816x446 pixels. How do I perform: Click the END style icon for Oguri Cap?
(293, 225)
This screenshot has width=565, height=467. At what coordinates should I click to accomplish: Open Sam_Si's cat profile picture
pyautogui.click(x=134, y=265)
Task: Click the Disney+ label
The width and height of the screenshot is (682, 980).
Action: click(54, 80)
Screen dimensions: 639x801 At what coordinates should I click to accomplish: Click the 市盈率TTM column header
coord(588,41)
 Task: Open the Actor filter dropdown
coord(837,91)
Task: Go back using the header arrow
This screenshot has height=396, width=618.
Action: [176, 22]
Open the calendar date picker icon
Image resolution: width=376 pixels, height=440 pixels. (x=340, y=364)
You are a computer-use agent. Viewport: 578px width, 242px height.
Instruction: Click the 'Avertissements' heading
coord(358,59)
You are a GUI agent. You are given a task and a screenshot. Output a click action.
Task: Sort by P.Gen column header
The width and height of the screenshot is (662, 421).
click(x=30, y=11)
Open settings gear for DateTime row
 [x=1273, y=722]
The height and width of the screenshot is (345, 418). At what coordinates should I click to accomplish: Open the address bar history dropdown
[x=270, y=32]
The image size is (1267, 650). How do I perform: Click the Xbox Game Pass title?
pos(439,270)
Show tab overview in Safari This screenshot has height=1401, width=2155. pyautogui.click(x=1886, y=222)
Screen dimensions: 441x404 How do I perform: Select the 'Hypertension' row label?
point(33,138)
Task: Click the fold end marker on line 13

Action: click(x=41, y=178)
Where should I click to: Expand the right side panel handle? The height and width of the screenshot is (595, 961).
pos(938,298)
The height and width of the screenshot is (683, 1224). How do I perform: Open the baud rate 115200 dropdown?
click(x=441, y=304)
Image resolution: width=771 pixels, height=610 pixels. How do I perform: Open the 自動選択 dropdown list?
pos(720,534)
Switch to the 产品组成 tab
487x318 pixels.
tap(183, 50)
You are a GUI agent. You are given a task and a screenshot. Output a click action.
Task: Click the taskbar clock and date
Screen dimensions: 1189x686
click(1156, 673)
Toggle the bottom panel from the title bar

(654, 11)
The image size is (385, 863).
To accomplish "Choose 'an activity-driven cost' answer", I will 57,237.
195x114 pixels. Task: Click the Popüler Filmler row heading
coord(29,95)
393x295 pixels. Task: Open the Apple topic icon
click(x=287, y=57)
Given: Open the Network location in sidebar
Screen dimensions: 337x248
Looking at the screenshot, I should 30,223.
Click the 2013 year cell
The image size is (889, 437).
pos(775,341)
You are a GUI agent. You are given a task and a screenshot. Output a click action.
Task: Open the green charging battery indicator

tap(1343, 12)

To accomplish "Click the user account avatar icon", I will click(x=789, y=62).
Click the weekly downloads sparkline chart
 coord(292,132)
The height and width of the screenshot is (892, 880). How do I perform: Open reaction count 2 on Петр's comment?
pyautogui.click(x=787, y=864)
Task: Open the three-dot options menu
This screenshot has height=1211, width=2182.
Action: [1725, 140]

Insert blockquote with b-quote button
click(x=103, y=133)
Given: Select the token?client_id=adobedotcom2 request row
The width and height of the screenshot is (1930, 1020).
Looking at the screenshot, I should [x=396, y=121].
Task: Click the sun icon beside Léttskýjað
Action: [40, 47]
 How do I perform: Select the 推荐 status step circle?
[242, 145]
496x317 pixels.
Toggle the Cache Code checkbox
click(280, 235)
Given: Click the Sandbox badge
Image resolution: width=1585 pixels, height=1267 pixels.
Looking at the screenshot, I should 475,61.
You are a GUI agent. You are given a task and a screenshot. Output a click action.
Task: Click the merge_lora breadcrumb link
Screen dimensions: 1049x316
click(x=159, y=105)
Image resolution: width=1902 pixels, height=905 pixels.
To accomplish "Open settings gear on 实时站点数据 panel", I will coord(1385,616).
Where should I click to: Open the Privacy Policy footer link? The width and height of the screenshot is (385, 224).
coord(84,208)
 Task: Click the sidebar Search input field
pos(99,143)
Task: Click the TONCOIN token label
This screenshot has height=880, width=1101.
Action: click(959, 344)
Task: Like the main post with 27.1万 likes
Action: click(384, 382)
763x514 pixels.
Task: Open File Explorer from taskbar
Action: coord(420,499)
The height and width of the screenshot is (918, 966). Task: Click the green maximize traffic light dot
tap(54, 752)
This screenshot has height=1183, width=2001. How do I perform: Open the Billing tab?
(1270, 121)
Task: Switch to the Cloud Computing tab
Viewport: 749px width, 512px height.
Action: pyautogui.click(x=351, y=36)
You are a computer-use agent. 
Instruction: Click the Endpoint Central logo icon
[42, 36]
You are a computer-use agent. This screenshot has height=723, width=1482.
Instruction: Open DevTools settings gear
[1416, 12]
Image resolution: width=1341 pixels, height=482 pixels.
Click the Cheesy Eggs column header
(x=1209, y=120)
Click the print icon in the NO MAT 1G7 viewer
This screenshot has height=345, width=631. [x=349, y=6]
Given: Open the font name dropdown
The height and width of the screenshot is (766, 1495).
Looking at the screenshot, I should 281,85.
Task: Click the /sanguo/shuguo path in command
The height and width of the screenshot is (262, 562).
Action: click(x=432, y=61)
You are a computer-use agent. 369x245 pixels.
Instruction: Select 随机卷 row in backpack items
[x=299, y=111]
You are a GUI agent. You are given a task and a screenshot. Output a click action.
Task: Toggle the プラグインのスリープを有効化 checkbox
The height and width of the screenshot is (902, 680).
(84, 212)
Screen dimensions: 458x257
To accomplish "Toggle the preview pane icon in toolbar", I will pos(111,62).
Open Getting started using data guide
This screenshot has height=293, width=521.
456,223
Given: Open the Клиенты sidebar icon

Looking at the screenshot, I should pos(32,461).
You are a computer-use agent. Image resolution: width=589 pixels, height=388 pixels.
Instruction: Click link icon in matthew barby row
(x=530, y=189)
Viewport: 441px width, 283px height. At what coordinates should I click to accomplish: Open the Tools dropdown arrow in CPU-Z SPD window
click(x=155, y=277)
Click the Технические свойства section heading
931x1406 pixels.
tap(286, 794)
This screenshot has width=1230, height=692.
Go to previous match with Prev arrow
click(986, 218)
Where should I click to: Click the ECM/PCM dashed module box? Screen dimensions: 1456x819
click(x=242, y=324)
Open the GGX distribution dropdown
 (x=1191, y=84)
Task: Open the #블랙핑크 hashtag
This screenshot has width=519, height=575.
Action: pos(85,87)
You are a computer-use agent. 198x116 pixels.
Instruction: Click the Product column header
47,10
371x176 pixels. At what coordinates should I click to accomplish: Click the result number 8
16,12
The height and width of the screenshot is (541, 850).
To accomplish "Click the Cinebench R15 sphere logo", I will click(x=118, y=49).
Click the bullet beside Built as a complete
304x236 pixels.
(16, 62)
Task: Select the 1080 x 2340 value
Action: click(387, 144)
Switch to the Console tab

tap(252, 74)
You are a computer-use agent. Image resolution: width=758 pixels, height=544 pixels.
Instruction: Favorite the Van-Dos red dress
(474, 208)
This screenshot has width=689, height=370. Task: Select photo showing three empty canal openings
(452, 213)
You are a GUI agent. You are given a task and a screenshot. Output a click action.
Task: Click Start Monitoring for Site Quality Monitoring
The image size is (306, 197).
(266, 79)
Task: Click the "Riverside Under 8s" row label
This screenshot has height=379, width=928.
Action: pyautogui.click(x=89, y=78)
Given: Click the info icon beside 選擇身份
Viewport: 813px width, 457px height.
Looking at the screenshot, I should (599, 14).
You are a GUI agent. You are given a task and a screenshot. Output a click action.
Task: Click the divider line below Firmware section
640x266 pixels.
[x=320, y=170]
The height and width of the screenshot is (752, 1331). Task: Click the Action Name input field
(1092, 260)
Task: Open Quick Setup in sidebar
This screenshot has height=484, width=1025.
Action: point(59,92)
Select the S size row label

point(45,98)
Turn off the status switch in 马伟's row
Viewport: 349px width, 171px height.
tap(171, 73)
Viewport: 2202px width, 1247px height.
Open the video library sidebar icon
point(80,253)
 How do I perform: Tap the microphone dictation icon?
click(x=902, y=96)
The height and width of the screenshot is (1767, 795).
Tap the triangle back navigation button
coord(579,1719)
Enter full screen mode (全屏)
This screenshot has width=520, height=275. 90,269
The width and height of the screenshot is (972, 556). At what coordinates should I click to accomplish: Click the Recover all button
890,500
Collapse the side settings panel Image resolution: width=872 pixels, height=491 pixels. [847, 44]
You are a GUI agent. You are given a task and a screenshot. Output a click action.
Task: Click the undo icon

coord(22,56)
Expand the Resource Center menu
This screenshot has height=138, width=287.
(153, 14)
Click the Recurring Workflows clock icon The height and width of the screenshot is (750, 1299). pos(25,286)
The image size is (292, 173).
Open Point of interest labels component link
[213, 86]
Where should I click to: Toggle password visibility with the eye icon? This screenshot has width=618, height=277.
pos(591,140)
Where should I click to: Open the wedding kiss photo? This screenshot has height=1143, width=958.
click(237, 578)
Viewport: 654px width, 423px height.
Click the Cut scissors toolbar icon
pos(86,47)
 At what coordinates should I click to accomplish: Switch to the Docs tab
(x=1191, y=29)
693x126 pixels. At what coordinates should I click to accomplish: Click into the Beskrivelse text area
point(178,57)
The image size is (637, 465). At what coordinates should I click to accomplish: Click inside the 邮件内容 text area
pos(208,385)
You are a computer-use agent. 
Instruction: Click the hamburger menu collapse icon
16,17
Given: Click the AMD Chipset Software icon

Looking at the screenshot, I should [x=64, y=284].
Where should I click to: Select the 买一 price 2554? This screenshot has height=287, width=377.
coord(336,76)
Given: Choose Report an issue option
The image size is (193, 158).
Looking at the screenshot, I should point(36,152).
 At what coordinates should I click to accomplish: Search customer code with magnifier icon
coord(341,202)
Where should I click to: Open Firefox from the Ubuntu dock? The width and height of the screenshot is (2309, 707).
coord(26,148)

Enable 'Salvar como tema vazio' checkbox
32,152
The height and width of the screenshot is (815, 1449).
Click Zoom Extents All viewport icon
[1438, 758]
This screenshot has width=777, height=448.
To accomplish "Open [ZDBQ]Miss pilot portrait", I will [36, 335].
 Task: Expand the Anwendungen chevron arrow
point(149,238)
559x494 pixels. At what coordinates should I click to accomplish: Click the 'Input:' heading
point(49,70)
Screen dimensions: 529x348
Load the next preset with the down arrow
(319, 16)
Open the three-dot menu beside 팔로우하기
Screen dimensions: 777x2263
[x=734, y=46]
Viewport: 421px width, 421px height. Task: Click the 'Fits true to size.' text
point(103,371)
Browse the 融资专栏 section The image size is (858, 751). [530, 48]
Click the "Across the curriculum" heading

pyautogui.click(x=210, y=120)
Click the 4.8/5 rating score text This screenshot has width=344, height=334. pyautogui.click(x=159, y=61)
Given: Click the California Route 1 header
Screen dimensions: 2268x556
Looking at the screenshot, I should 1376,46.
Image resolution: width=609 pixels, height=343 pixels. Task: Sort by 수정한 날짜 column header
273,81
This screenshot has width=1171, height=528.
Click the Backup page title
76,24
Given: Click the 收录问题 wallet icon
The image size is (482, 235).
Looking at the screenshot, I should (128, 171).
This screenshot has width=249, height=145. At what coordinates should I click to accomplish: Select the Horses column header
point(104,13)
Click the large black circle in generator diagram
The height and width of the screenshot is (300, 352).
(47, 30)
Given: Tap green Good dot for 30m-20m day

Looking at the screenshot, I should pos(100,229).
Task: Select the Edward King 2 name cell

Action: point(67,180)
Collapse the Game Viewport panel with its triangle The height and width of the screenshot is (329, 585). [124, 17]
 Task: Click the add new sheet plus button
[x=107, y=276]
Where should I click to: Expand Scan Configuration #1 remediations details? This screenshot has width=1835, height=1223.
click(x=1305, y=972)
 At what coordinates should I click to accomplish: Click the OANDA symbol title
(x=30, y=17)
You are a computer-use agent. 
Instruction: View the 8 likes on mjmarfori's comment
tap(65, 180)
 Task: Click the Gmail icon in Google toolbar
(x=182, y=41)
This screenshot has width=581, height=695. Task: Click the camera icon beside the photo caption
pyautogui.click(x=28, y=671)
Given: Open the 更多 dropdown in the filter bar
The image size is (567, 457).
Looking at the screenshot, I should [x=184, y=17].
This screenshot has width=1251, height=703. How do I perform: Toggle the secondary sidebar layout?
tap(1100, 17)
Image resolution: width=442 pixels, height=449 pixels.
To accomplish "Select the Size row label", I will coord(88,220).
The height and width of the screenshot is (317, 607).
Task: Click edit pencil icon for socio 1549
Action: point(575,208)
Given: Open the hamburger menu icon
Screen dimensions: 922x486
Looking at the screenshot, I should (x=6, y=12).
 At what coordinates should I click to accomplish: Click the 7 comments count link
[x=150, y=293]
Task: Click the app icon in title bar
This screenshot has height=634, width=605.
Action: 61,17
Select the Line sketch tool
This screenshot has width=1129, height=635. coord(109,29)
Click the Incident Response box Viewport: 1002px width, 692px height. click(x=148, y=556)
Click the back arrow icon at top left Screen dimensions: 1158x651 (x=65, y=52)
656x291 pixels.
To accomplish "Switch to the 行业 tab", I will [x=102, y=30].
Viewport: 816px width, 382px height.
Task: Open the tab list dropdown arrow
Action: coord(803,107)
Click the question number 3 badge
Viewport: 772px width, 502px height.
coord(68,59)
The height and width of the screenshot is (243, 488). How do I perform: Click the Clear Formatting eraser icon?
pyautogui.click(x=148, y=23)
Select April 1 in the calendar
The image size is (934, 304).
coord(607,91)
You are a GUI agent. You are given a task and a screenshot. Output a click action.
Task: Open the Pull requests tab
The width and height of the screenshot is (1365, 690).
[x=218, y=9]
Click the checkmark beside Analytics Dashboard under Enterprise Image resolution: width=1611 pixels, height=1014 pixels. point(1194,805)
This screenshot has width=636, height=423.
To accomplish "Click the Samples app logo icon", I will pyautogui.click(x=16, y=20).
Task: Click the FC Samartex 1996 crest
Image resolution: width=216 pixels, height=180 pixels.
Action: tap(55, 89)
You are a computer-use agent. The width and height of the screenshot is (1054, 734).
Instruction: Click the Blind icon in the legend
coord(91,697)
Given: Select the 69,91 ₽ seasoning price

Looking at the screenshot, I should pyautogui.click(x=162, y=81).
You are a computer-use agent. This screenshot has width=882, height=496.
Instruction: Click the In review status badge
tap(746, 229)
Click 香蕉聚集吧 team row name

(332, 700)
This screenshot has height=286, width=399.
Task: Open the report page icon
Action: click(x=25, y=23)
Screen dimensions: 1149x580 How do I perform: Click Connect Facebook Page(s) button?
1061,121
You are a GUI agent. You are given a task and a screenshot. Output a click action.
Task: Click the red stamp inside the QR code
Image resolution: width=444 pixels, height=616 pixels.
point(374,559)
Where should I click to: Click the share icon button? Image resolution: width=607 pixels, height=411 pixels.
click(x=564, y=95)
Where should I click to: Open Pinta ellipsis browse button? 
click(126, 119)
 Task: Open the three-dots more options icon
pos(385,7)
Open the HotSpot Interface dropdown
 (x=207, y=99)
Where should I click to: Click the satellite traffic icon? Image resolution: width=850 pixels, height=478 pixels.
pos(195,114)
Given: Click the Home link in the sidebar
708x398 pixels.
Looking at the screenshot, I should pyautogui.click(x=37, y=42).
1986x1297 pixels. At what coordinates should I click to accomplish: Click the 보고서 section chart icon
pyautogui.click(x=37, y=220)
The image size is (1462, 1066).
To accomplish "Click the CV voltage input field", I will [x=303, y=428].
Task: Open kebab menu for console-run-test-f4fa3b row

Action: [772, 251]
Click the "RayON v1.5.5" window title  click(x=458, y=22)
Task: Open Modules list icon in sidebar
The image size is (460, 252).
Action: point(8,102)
------
**Set exercise**
Copy the items above unchanged, from the line containing "How do I perform: Select the 推荐" down to the line containing "I will coord(1385,616).", with both of those lines included.

**Exercise answer**
 How do I perform: Select the 推荐 status step circle?
[242, 145]
496x317 pixels.
Toggle the Cache Code checkbox
click(280, 235)
Given: Click the Sandbox badge
Image resolution: width=1585 pixels, height=1267 pixels.
Looking at the screenshot, I should 475,61.
You are a GUI agent. You are given a task and a screenshot. Output a click action.
Task: Click the merge_lora breadcrumb link
Screen dimensions: 1049x316
click(x=159, y=105)
Image resolution: width=1902 pixels, height=905 pixels.
To accomplish "Open settings gear on 实时站点数据 panel", I will coord(1385,616).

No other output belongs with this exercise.